What is it that makes our winter events seem more community focused than our summer ones? In July and August, the banners are flying, everyone is in flippy skirts and pretty sandals, although I think Steve should shave his legs if he’s going to wear skirts that short! and everyone is looking their finest. The sun shines down from a bright blue sky, well, not usually but you get the picture, and the air is warm and beautifully fragranced with summer flowers. Hundreds gather, crowds throng and maybe you pick out a few faces you recognise amongst the visitors but in winter it’s so very different.
Typically it’s dark so we can ignore the looming clouds, it doesn’t matter what we wear because no one can see us, so we are spared Steve’s legs and we are all looking at the same thing – not usually Steve’s legs. In summer our eyes dart everywhere as there is so much to see. In winter we are all looking at the fireworks, or the bonfire, or the torchlight procession. We are all doing the same things standing alongside our neighbours, or our team mates or our friends.
So far this year we have come together to watch a beautiful fireworks display at St Austell Brewery, every year they generously invite all their neighbours and employees to come along and ooh and ahh.

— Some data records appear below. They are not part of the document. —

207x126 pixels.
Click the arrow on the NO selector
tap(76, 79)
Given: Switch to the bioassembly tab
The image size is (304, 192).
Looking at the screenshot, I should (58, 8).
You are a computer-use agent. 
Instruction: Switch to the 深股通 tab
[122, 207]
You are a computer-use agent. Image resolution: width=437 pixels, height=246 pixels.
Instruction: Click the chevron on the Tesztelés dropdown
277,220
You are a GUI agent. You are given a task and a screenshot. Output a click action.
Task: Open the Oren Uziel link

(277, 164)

The following evening we went to an even more fabulous display and bonfire at the Lankelly Fowey Rugby grounds. Fund raising events like this one mean that we can add more bits of kit and start to save towards proper loos. Definitely something we mothers are looking forward to.

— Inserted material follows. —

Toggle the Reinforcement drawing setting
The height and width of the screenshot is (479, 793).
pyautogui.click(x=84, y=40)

We have watched our children lead the Remembrance Day assembly as they struggle to come to terms with the fact that so many have died over the years only a few years older than themselves. A week later we watch them again raising money for Children in Need as they understand that suffering is not just a thing of the past or something remote. We were all a bit humbled when watching one of the videos, one of the children, let’s call him Jack, turned round and asked his teacher what the name of the boy in the film was. No one could answer, we had all been focusing on the child’s problems whereas Jack had instantly focused on the child himself. From time to time we may get “compassion fatigue” children never do. They cut straight to the heart of it, they don’t care about the politics, the social situations, the blame game. They just see that a child like them, a child who could be their mate, is in trouble.

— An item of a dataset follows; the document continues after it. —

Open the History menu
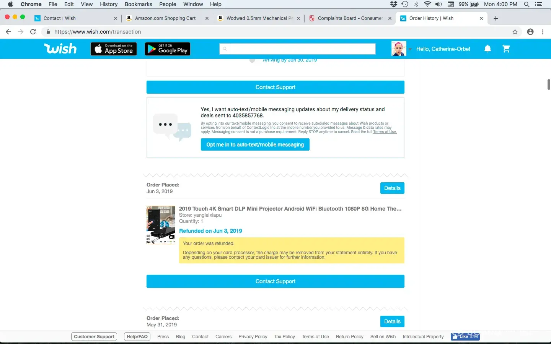Screen dimensions: 551x344 109,4
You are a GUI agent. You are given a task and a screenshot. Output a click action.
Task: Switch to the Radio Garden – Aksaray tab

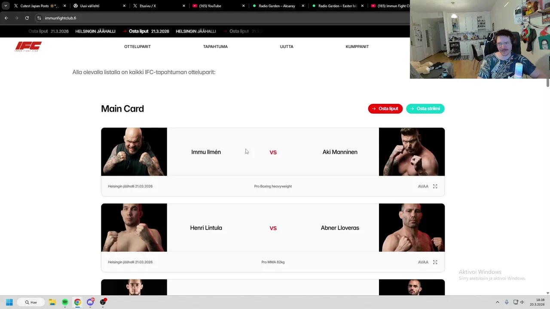(x=277, y=6)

We have also been wowed by the lantern displays in Truro but thrilled to see just how great St. Austell’s was. This is the rebirth of something very fresh and optimistic and long may it continue. Looking ahead we have the carol services and the Christmas lights to enjoy, when communities again come together in the darkness to celebrate. It always seems a shame that January and February seem to be devoid of these occasions, by then the long months of darkness and rain have begun to take their toll and we need something to keep our flagging spirits going. In the meantime though I’m going to make the most of all the up coming events and make merry with the wassail and the egg nog.